EXERCISE OBJECTIVE | A faithful transcription of all the data is required.

[Stored data entries]

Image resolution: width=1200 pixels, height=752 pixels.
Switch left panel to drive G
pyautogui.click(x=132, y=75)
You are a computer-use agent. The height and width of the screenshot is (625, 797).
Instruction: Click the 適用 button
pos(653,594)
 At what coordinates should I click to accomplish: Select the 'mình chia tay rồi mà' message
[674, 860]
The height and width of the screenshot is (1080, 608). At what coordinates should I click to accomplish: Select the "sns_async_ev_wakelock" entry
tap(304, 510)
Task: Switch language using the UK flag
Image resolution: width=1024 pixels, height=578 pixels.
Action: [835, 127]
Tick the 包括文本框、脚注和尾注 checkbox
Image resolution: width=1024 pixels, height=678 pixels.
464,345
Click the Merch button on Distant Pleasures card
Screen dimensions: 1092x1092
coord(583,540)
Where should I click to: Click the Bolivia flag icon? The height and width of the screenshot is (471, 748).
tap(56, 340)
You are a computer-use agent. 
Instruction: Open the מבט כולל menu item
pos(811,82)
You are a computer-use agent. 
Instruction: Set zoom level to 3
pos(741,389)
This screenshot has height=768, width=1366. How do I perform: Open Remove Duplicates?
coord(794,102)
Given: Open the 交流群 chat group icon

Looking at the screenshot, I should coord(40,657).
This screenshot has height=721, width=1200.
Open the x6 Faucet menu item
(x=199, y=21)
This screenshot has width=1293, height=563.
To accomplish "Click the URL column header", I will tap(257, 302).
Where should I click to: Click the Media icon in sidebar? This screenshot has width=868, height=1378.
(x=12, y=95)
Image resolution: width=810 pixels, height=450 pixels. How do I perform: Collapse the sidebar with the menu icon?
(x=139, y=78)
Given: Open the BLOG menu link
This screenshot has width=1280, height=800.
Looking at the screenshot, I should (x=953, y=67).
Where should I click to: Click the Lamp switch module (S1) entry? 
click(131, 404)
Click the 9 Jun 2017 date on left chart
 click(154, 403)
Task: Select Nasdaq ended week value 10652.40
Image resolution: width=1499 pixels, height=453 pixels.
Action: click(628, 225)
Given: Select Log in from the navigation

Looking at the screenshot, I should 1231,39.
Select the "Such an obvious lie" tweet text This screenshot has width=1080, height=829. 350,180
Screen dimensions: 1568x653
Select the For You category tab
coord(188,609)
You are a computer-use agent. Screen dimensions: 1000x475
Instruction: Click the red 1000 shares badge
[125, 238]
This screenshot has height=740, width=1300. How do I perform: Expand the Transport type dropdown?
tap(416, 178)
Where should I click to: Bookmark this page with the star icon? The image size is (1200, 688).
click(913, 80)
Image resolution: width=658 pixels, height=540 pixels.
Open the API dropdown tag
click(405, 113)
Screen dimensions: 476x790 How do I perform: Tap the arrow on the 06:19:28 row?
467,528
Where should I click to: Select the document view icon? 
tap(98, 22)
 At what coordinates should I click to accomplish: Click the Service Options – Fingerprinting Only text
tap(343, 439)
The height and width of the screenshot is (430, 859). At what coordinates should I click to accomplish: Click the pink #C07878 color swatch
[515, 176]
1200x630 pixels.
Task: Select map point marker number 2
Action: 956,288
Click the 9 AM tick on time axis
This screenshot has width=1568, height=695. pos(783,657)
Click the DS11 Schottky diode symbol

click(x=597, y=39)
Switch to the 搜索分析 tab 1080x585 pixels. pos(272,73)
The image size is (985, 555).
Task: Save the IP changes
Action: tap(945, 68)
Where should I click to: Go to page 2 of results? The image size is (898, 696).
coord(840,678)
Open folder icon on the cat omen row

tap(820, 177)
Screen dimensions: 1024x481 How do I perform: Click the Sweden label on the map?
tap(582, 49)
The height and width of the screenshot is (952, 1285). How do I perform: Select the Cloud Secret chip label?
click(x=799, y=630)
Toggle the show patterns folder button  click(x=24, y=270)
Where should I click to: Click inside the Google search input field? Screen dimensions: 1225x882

COMPLETED EXERCISE |
Image resolution: width=1200 pixels, height=752 pixels.
Switch left panel to drive G
pyautogui.click(x=132, y=75)
You are a computer-use agent. The height and width of the screenshot is (625, 797).
Instruction: Click the 適用 button
pos(653,594)
 At what coordinates should I click to accomplish: Select the 'mình chia tay rồi mà' message
[674, 860]
The height and width of the screenshot is (1080, 608). At what coordinates should I click to accomplish: Select the "sns_async_ev_wakelock" entry
tap(304, 510)
Task: Switch language using the UK flag
Image resolution: width=1024 pixels, height=578 pixels.
Action: [835, 127]
Tick the 包括文本框、脚注和尾注 checkbox
Image resolution: width=1024 pixels, height=678 pixels.
464,345
Click the Merch button on Distant Pleasures card
Screen dimensions: 1092x1092
coord(583,540)
Where should I click to: Click the Bolivia flag icon? The height and width of the screenshot is (471, 748).
tap(56, 340)
You are a computer-use agent. 
Instruction: Open the מבט כולל menu item
pos(811,82)
You are a computer-use agent. 
Instruction: Set zoom level to 3
pos(741,389)
This screenshot has height=768, width=1366. How do I perform: Open Remove Duplicates?
coord(794,102)
Given: Open the 交流群 chat group icon

Looking at the screenshot, I should coord(40,657).
This screenshot has height=721, width=1200.
Open the x6 Faucet menu item
(x=199, y=21)
This screenshot has width=1293, height=563.
To accomplish "Click the URL column header", I will tap(257, 302).
Where should I click to: Click the Media icon in sidebar? This screenshot has width=868, height=1378.
(x=12, y=95)
Image resolution: width=810 pixels, height=450 pixels. How do I perform: Collapse the sidebar with the menu icon?
(x=139, y=78)
Given: Open the BLOG menu link
This screenshot has width=1280, height=800.
Looking at the screenshot, I should (x=953, y=67).
Where should I click to: Click the Lamp switch module (S1) entry? 
click(131, 404)
Click the 9 Jun 2017 date on left chart
 click(154, 403)
Task: Select Nasdaq ended week value 10652.40
Image resolution: width=1499 pixels, height=453 pixels.
Action: click(628, 225)
Given: Select Log in from the navigation

Looking at the screenshot, I should 1231,39.
Select the "Such an obvious lie" tweet text This screenshot has width=1080, height=829. 350,180
Screen dimensions: 1568x653
Select the For You category tab
coord(188,609)
You are a computer-use agent. Screen dimensions: 1000x475
Instruction: Click the red 1000 shares badge
[125, 238]
This screenshot has height=740, width=1300. How do I perform: Expand the Transport type dropdown?
tap(416, 178)
Where should I click to: Bookmark this page with the star icon? The image size is (1200, 688).
click(913, 80)
Image resolution: width=658 pixels, height=540 pixels.
Open the API dropdown tag
click(405, 113)
Screen dimensions: 476x790 How do I perform: Tap the arrow on the 06:19:28 row?
467,528
Where should I click to: Select the document view icon? 
tap(98, 22)
 At what coordinates should I click to accomplish: Click the Service Options – Fingerprinting Only text
tap(343, 439)
The height and width of the screenshot is (430, 859). At what coordinates should I click to accomplish: Click the pink #C07878 color swatch
[515, 176]
1200x630 pixels.
Task: Select map point marker number 2
Action: 956,288
Click the 9 AM tick on time axis
This screenshot has width=1568, height=695. pos(783,657)
Click the DS11 Schottky diode symbol

click(x=597, y=39)
Switch to the 搜索分析 tab 1080x585 pixels. pos(272,73)
The image size is (985, 555).
Task: Save the IP changes
Action: tap(945, 68)
Where should I click to: Go to page 2 of results? The image size is (898, 696).
coord(840,678)
Open folder icon on the cat omen row

tap(820, 177)
Screen dimensions: 1024x481 How do I perform: Click the Sweden label on the map?
tap(582, 49)
The height and width of the screenshot is (952, 1285). How do I perform: Select the Cloud Secret chip label?
click(x=799, y=630)
Toggle the show patterns folder button  click(x=24, y=270)
Where should I click to: Click inside the Google search input field? Screen dimensions: 1225x882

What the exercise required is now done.